Friday, June 25, 2010

Day Lilies…

I’ve been spending a lot of time (well, relatively speaking) in my garden the last couple of weeks. June is good for that- everything looks and feels fresh, and the colors are at their most vibrant. The rabbits and deer haven’t yet decimated my hopes (this year I planted enough for us to share, I hope). Not unlike a newly framed house before the sheathing goes up, anything seems possible. I spent a lot of time at the local nurseries, browsing, wandering…and cautiously, frugally choosing a few new perennials to flesh out my little beds. It’s a haphazard looking garden, no order to it- herbs, flowers and food commingle, looking for just the right light. Here I find myself being purely responsive, shifting bits and pieces from one spot to another, playing shapes and colors off of each other, no particular pattern or order- not unlike the way I paint. Here I can let go of the planning, the systems, the structure and organization that is so necessary in my design work. Here I can just watch stuff grow.

But the designer is never far from the surface, no matter how much I’d like to be loose. So I keep moving things and I’m damned if I can figure it out. Plants are not so cooperative; they have a mind of their own. For all my meddling, I am constantly- and happily- surprised; what I thought would be spectacular never quite gets there and something else I entirely missed is amazing.

It’s very humbling digging in the dirt. There are successes for certain, but mostly things seem to grow, take root and bloom at their own pace and in their own time- not unlike my children. And perhaps that’s the best of life, and the lesson for me is to be less of a designer and just be a facilitator, sit back and smell the roses for real.

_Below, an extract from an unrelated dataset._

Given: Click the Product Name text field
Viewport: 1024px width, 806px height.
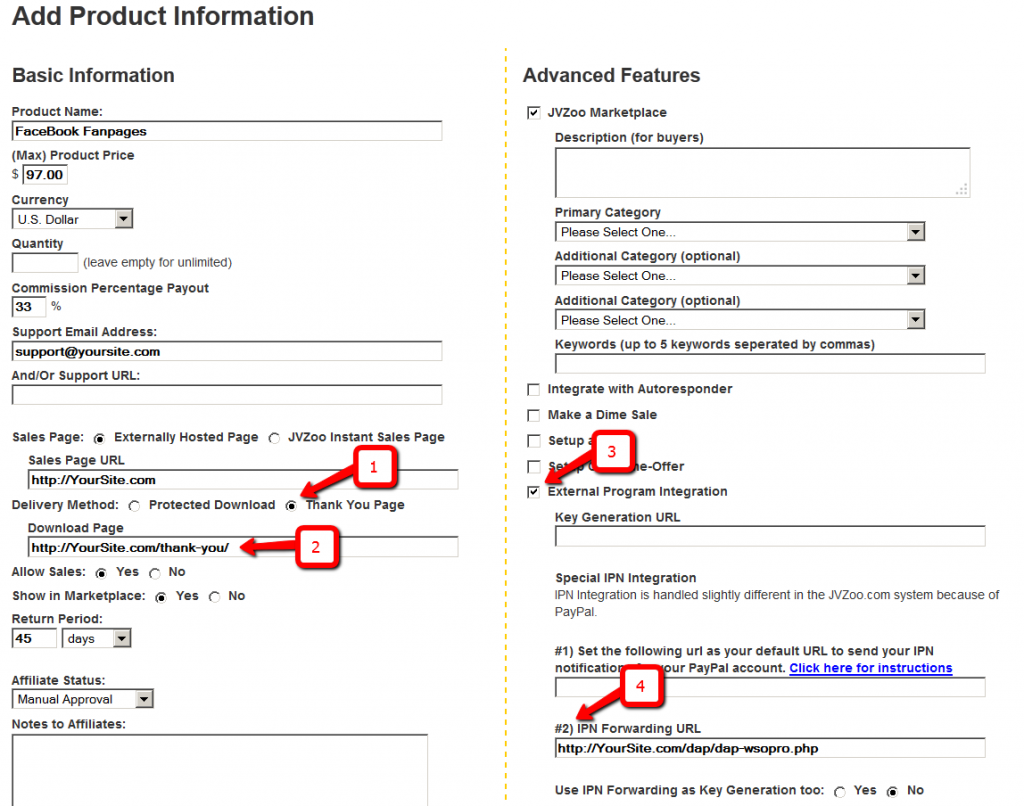Looking at the screenshot, I should [x=226, y=131].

Right now I have this spectacular day lily- coral and pink; deeply, extravagantly beautiful, with a dozen or so buds to make anticipation of its continuing bloom for the next few weeks enough to draw me, coffee mug in hand, to my yard every morning. It’s a lovely, transient thing; backed by an abounding bloom of lavender, its transience perhaps makes it all the more poignant, a little sad and special- a gift to cherish in the moment. Gardens are like that.

I’ve been thinking a lot lately about my own approach to design, and through that frame to the bigger picture of life and love at large. The challenges of these past two years have changed me like no others in my life, and I feel I am coming full circle- as hopefully we all are- through the experience of planting seedlings in shallow soil; some take, some don’t, some are thorny, some add color. I’ve done a fair amount of weeding as well, but find that many of the weeds are actually flowers themselves. Trite? Maybe. But axioms are rooted in truth, are they not?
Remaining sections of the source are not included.